There are 3 Buttons and a small LCD.
1. POWER - A LONG Press of the POWER switch places the scanner in STANDBY Mode and activates the LCD. Thereafter, short presses of the same button puts the scanner in and out of SCAN Mode.
2. C/BW - Pressing one end of a rocker switch toggles the 'Effect' between COLOR and MONO (Greyscale). If in doubt, use COLOR although the resultant image file is much larger.
3. DPI - Pressing the opposite end of the rocker switch toggles the Resolution between LOW (300dpi) and HIGH (600dpi)

The LCD shows the current settings in use, battery status (using bars) and the number of images stored on the MicroSD Card. This card is inserted in a 'Push to Insert-Push to Eject' slot in the side of the scanner.

Images are stored on a MicroSD Card (not supplied). A 1GB MicroSD Card stores the following approximate number of images:

LOW Resolution Mono 1280 images
LOW Resolution Colour 780 images
HIGH Resolution Mono 290 images
HIGH Resolution Colour 220 images

Assuming the subject to be scanned is held flat on a smooth surface...
1. Press and hold the Power button to turn the scanner ON
2. Adjust the settings if necessary using the rocker switch alongside the small LCD screen.
3. Press the POWER button again to enter SCAN Mode. A GREEN LED is illuminated.
4. Roll the scanner slowly and in a parallel motion across the subject. If you scan too fast a RED ERROR LED illuminates and you will need to restart the action (return to 3 above)
5. Press the Power button after each SCAN to store the image on the MicroSD card and to place the scanner in STANDBY Mode.
6. Press and hold the Power button when scanning is completed to turn the scanner OFF. Alternatively, leave it for a few minutes and it will automatically turn itself OFF.

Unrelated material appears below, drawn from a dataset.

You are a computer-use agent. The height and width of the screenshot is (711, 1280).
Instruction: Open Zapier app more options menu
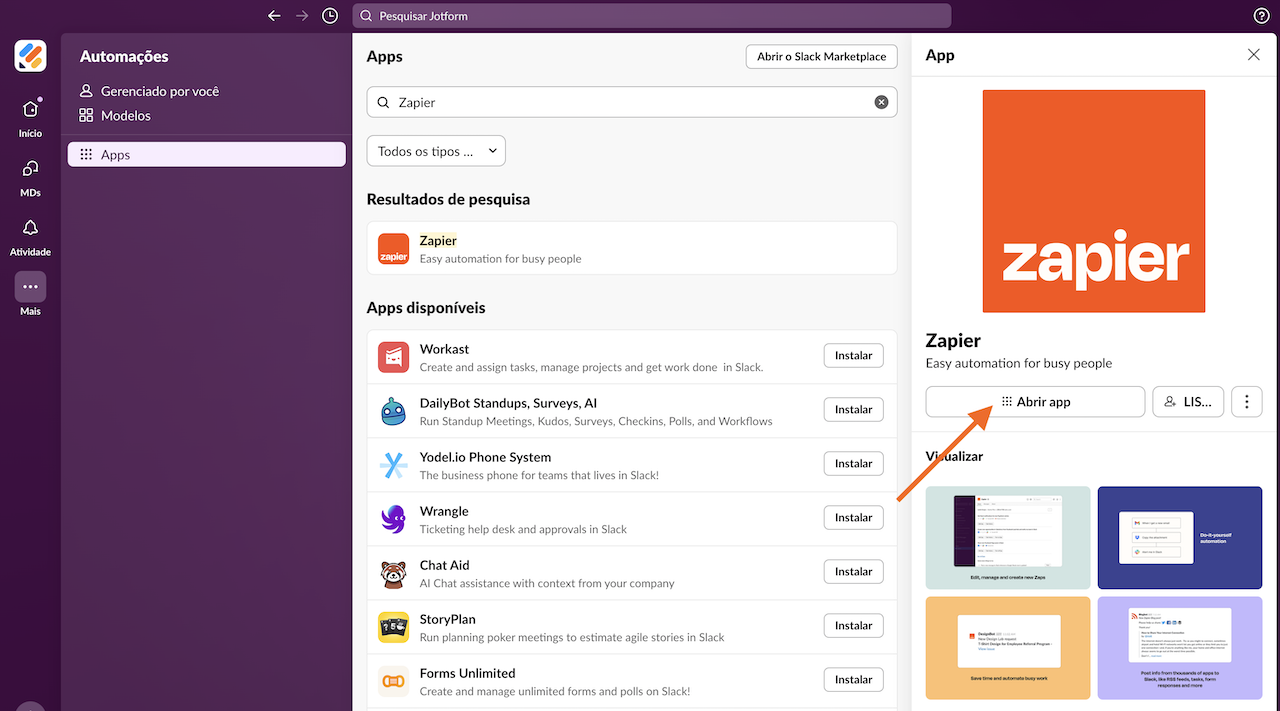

Looking at the bottom face of the scanner, the scanning window and the rollers that signal the Scanning Light ON and OFF are positioned at opposite sides. This mean that the rollers may run off the edge of the page (and signal the scanner to STOP) before it has scanned the full text width. This is especially noticeable when scanning a book with narrow margins.

To help overcome this issue, I always scan from RIGHT to LEFT when holding the scanner in a normal position. For example, when scanning the pages of a book I usually start with a LEFT HAND page and with the scanner at the extreme RIGHT side of the page (in the valley between the pages). To scan the RIGHT HAND page I rotate the book through 180 degrees and repeat the above process scanning from RIGHT to LEFT. Of course, you will later need to use your graphics software to rotate some of the scans to their normal orientation.

There are two choices:
1. USB Cable - Use the supplied USB cable to connect the scanner to a PC (the scanner appears as a Storage Device)
2. Inserting the MicrosSD Card directly into a slot in the PC. For this you will probably need to buy a MicroSD to SD Card adaptor although many MicroSD cards are supplied with a free adapter. The adaptors are extremely low cost.

Abbyy's Screenshot Reader is truly brilliant software and is very simple to use. It is not MAC compatible but works with Windows XP onwards (I use it on my Windows 7 netbook). I was so impressed that I bought the full version that has some extra bells and whistles.

For a start you can use this software even without the scanner. For example it can capture ANYTHING displayed on your PC's screen - text, graphics or a mixture of both. Small or large. You can even use it to OCR the text of this review and place it straight into an editable WORD document!

But let's assume you're writing a disertation or thesis and want to quote some text from a rare and expensive book. You've scanned the book in a library and you've displayed the scanned image on the screen. Open ABBYY and put it into Text (OCR - Optical Character recognition) Mode. It recognises 40 different languages (including Japanese) with full dictionary support and a further 109 languages (including Welsh) but you do need to specify the language you want to read. Select the relevant text by clicking and dragging the mouse across the chosen part of the screen. On release of the mouse button, ABBYY immediately converts what it has read into MS Word-compatible TEXT. Let's say you've set ABBYY to transfer the 'Text to Clipboard' (you can also set it automatically to open a new WORD document and to insert the text). Next, open the MS Word document where you want to place the scanned text. Right Click the mouse and select PASTE and the text appears in your Word document as fully editable text.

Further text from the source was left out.